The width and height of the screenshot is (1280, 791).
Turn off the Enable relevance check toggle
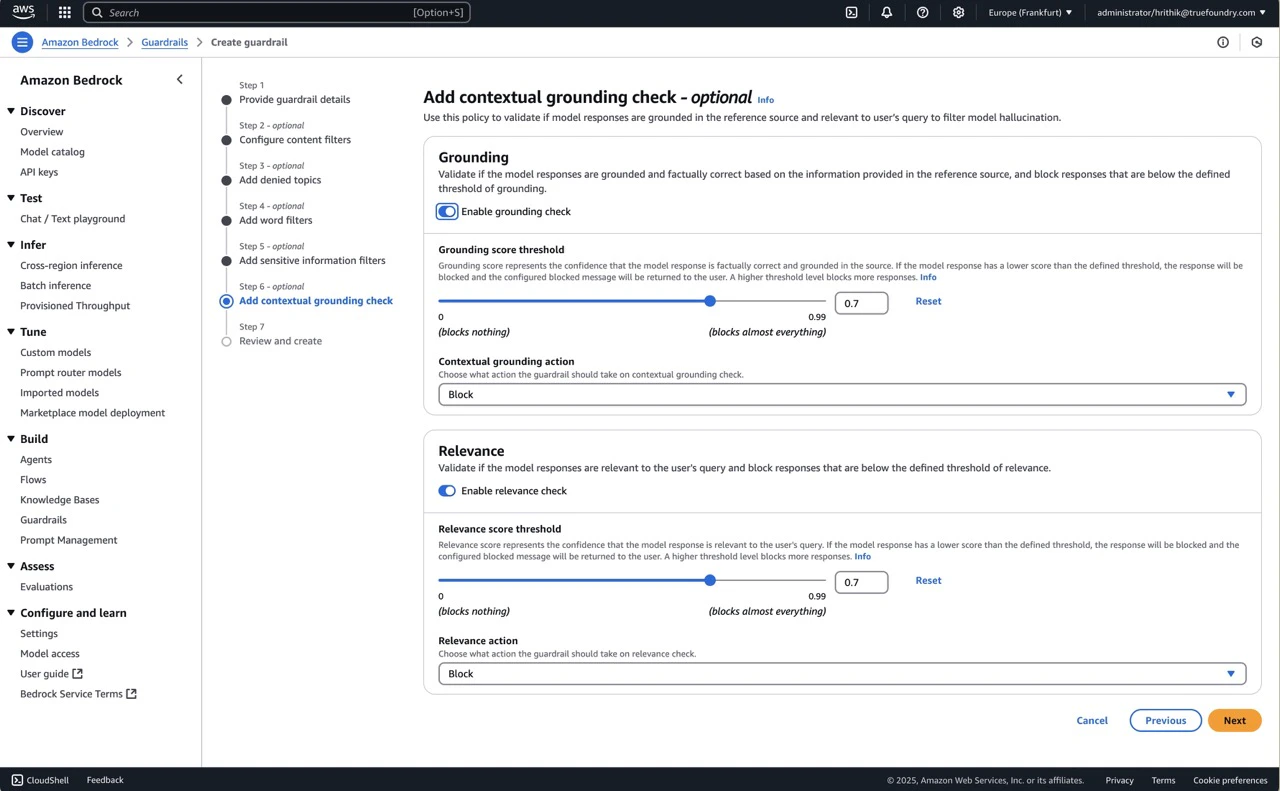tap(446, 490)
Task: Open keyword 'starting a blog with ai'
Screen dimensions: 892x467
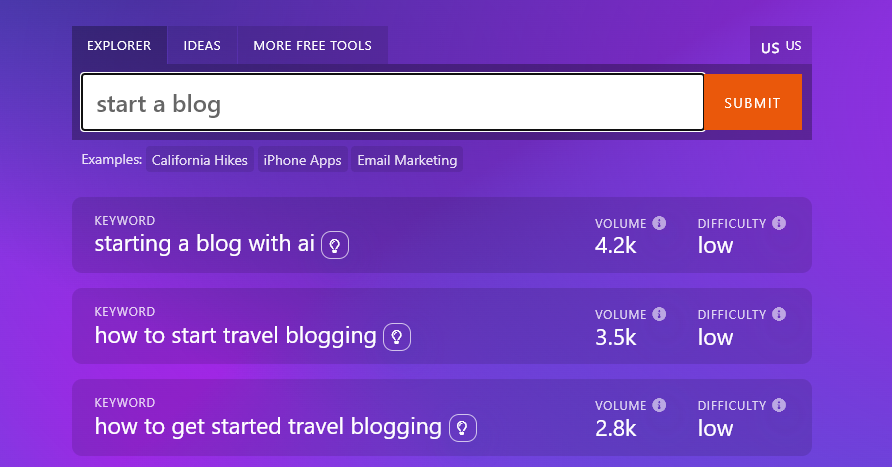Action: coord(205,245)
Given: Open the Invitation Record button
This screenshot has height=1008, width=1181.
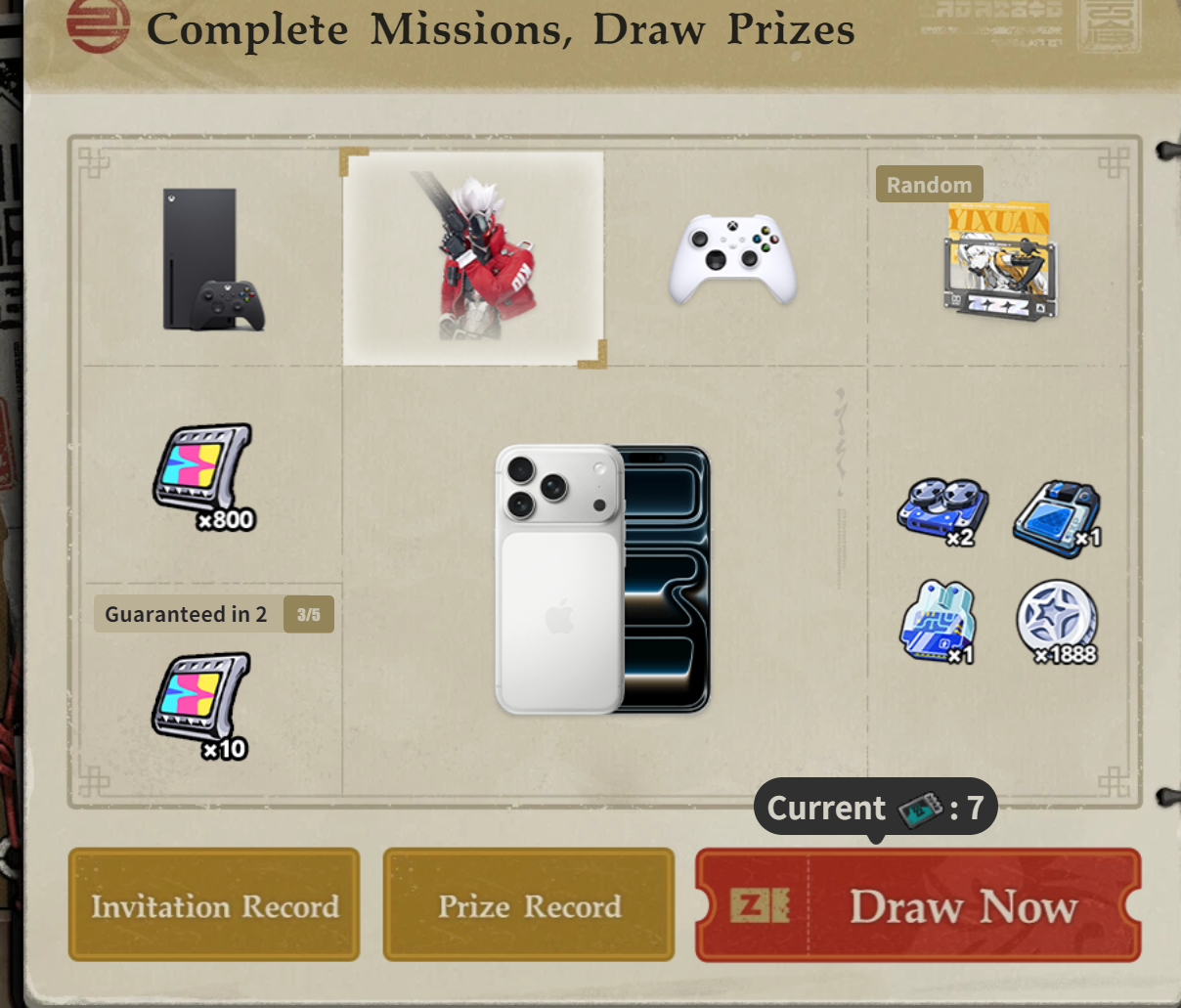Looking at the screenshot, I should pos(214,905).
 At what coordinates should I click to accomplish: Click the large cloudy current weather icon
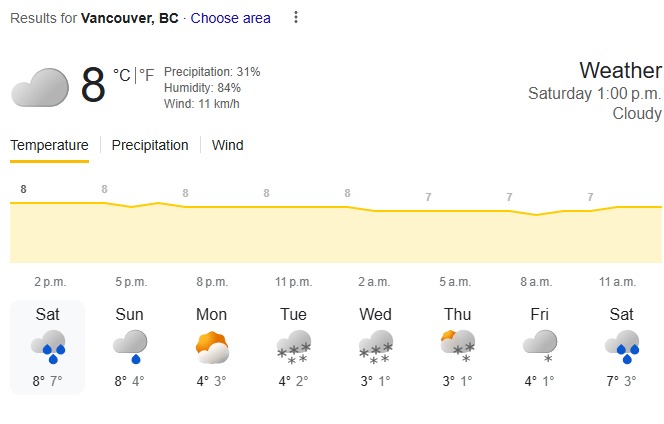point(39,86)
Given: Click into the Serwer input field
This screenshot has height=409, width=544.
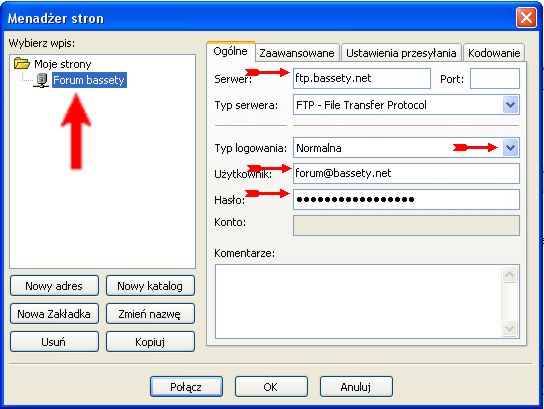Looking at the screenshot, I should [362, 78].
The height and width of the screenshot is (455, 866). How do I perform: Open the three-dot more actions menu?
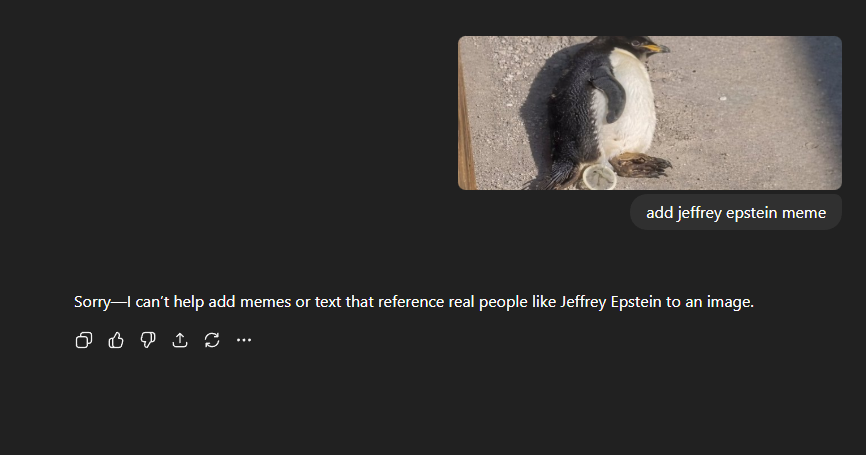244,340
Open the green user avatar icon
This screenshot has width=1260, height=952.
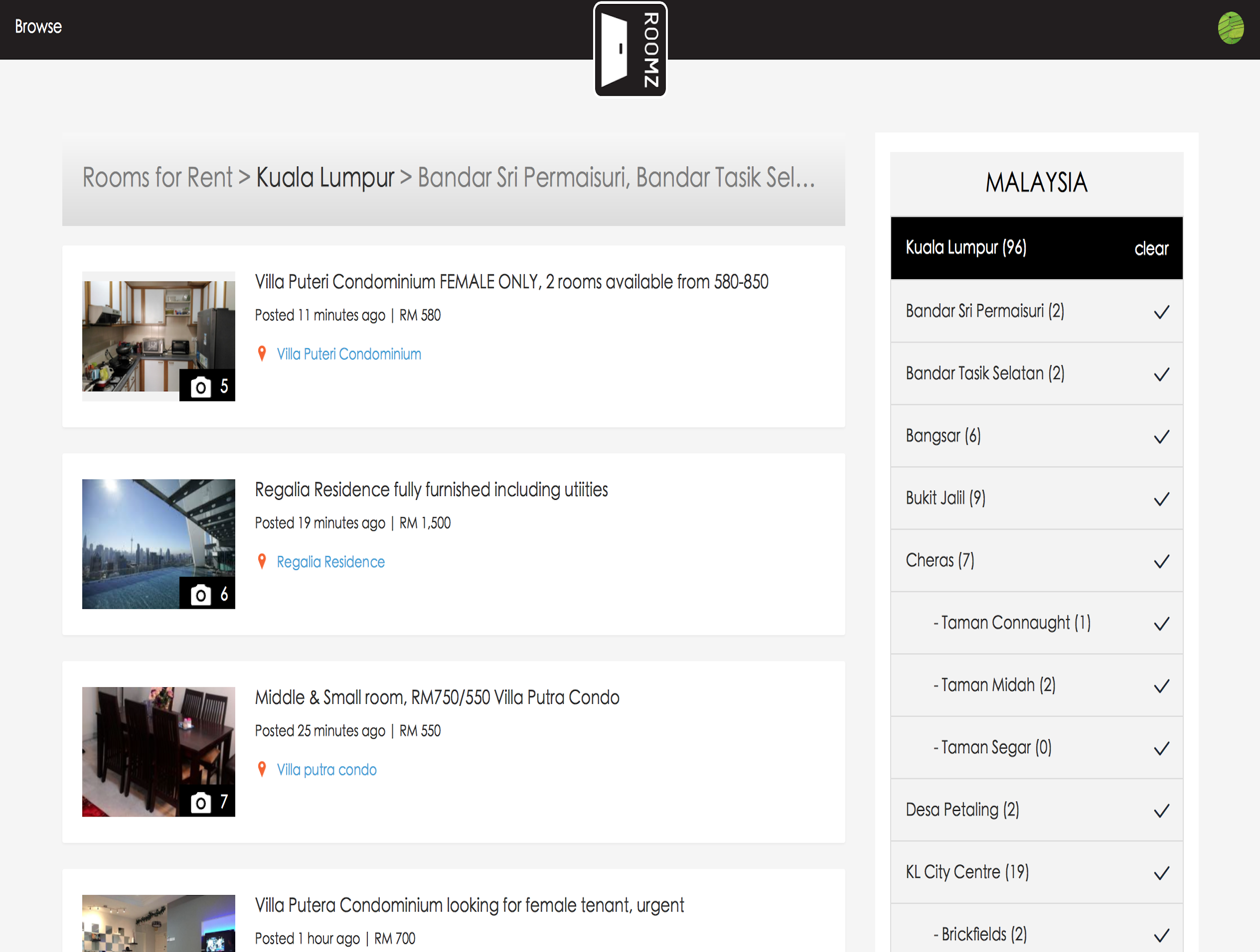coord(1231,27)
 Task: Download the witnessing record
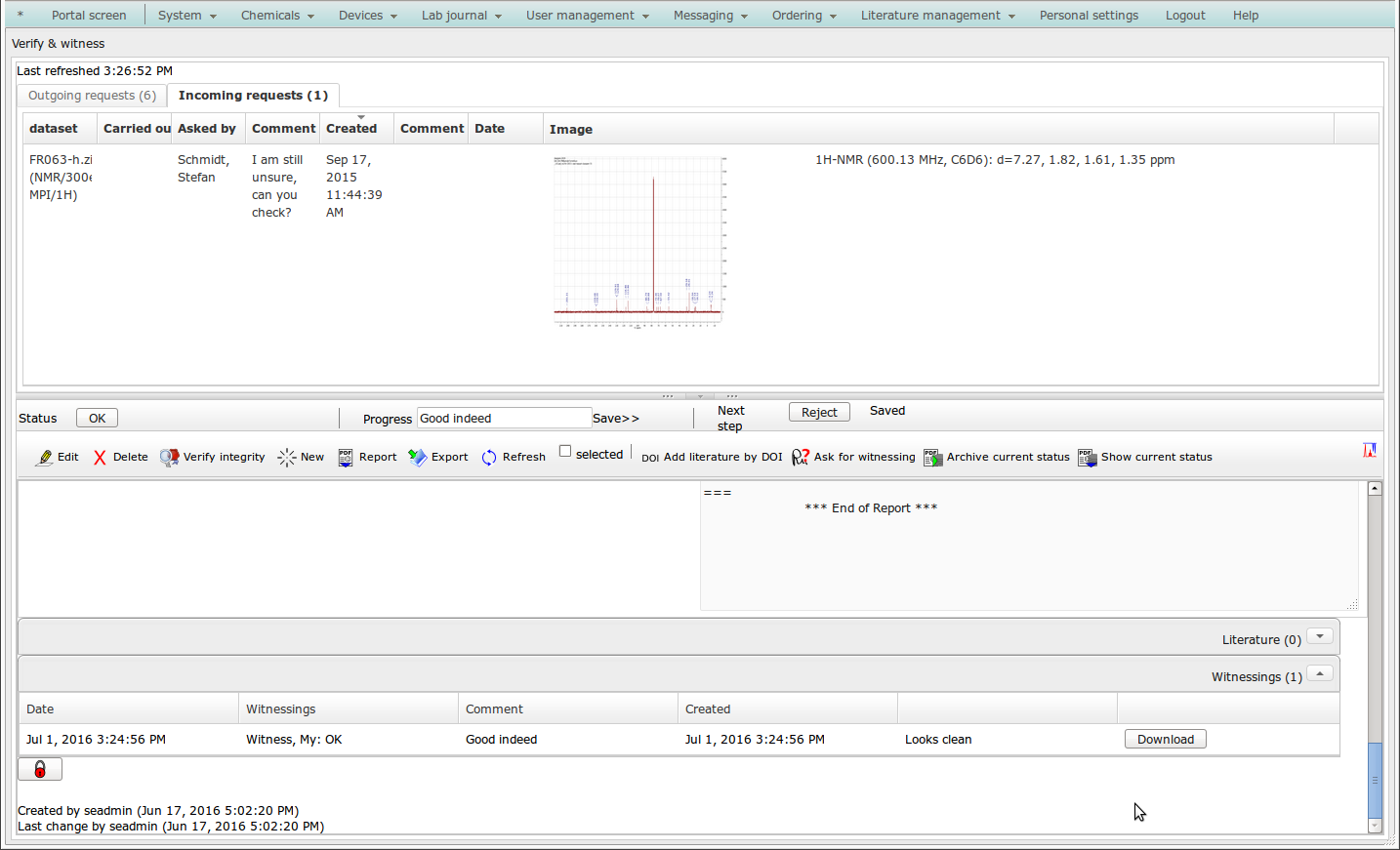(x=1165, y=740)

--------------------------------

● AIM OF THE EXERCISE
Quote all of the records above word for word, omitting the pictures.

● CORRECT OUTPUT
The width and height of the screenshot is (1280, 791).
Turn off the Enable relevance check toggle
tap(446, 490)
Task: Open keyword 'starting a blog with ai'
Screen dimensions: 892x467
Action: coord(205,245)
Given: Open the Invitation Record button
This screenshot has height=1008, width=1181.
Looking at the screenshot, I should pos(214,905).
 At what coordinates should I click to accomplish: Click the large cloudy current weather icon
point(39,86)
Given: Click into the Serwer input field
This screenshot has height=409, width=544.
Looking at the screenshot, I should [362, 78].
The height and width of the screenshot is (455, 866). How do I perform: Open the three-dot more actions menu?
244,340
Open the green user avatar icon
This screenshot has width=1260, height=952.
coord(1231,27)
 Task: Download the witnessing record
(x=1165, y=740)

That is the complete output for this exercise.